# Smoant Battlestar with iJoy Combo RDTA



## Christiaan (24/3/17)

Hi all,

I've recently purchased a Smoant Battlestar mod, as well as an iJoy Combo RDTA.
On my first try, I attempted to screw the iJoy onto the Battlestar, but it for some reason does not want to screw on. My thinking is that the threads on the iJoy is too short, or the threads on the Battlestar is too deep.

Does anyone have a solution for this? I do not often buy vape gear and would not like to have to go out and buy a new mod or tank.

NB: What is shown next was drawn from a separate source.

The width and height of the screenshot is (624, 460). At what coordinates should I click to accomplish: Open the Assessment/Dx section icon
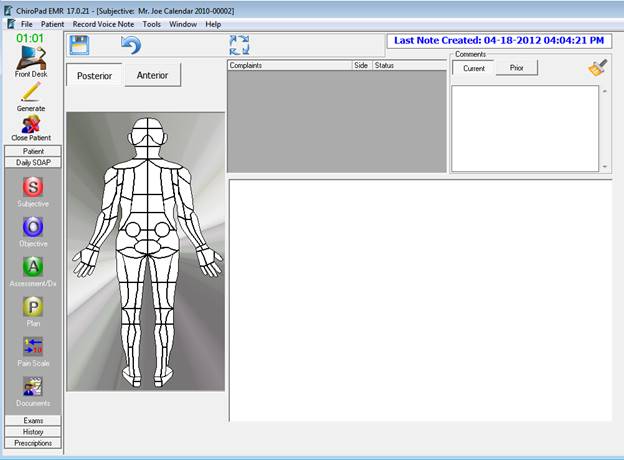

P.S. I've tested the iJoy on my current Kangertech subox mod. It screws on, but feels like there is too little thread. I've also screwd the subox tank onto the Battlestar, and it too fits perfectly.


----------



## Silver (24/3/17)

Hi @Christiaan 
Welcome to the forum

Strange problem you have there. Either there is something wrong with the mod's threads or with the iJoy's threads.

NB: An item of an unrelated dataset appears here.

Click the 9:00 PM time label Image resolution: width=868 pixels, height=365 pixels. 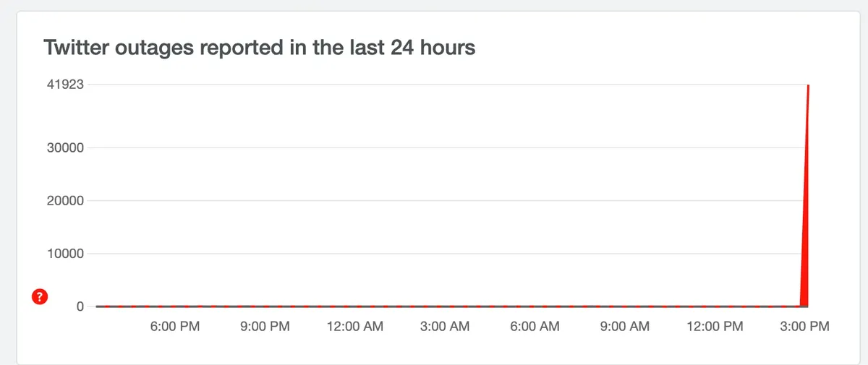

Do you have another atty to try screw onto the Smoant? Just to check?

PS - when you get a chance, feel free to introduce yourself to the community here:
https://www.ecigssa.co.za/introduce-yourselves.t24/page-432#post-515808


----------



## Christiaan (24/3/17)

Hi Silver,

I unfortunately don't. But will try to get to a vape shop asap to test it out.

Thanks!


----------



## incredible_hullk (24/3/17)

Christiaan said:


> Hi Silver,
> 
> I unfortunately don't. But will try to get to a vape shop asap to test it out.
> 
> Thanks!


@Christiaan it should work..

Check ur threads on the atty and mod I'm guessing there's an imperfection somewhere there that's avoiding complete screw on of the atty


----------



## incredible_hullk (24/3/17)

Silver said:


> Hi @Christiaan
> Welcome to the forum
> 
> Strange problem you have there. Either there is something wrong with the mod's threads or with the iJoy's threads.
> ...



I had a smoant and all my attys fitted on with no issue at all

Reactions: Like 1 | Agree 1


----------



## Christiaan (26/3/17)

Hi, 

I took it to a vape shop and they told me the iJoy and Smoant doesn't fit. Something to do with the length of the iJoy's threads not reaching the Smoant's threads. It sounds plausible, as when I try to screw the tank onto the mod, it doesn't even touch the threads.


----------



## Christiaan (26/3/17)

Here's the comparison between the iJoy and my older Subtank mini. The threads are totally different imo.


----------



## Mtoefy (26/3/17)

Hi try loosening the positive pin on the ijoy that should work







Sent from my iPhone using Tapatalk


----------



## ShamZ (26/3/17)

Mtoefy said:


> Hi try loosening the positive pin on the ijoy that should work
> 
> 
> 
> ...



Yes try that to make contact. 

Just dont lossen too much, and make sure your posts are still rigid.


----------



## Christiaan (26/3/17)

The problem is it sits flush before the threads even touch. I've even tried screwing it on without the positive pin attached just to see if that would work, but it doesn't


----------



## Highlander (26/3/17)

Christiaan said:


> The problem is it sits flush before the threads even touch. I've even tried screwing it on without the positive pin attached just to see if that would work, but it doesn't


Hi Christiaan....
It seems that you figured it out for now, it doesn't fit. Sorry


----------



## AlphaDog (26/3/17)

Christiaan said:


> Hi all,
> 
> I've recently purchased a Smoant Battlestar mod, as well as an iJoy Combo RDTA.
> On my first try, I attempted to screw the iJoy onto the Battlestar, but it for some reason does not want to screw on. My thinking is that the threads on the iJoy is too short, or the threads on the Battlestar is too deep.
> ...


Hey, I've got the white battlestar with a white ijoy limitless classic. It works perfectly... When u screw the rdta on, u gotta apply some pressure because the 510 spring on the battlestar is quite strong, which pushes the tank back up. Once the threads catch though, then it'll screw down..

Reactions: Agree 1


----------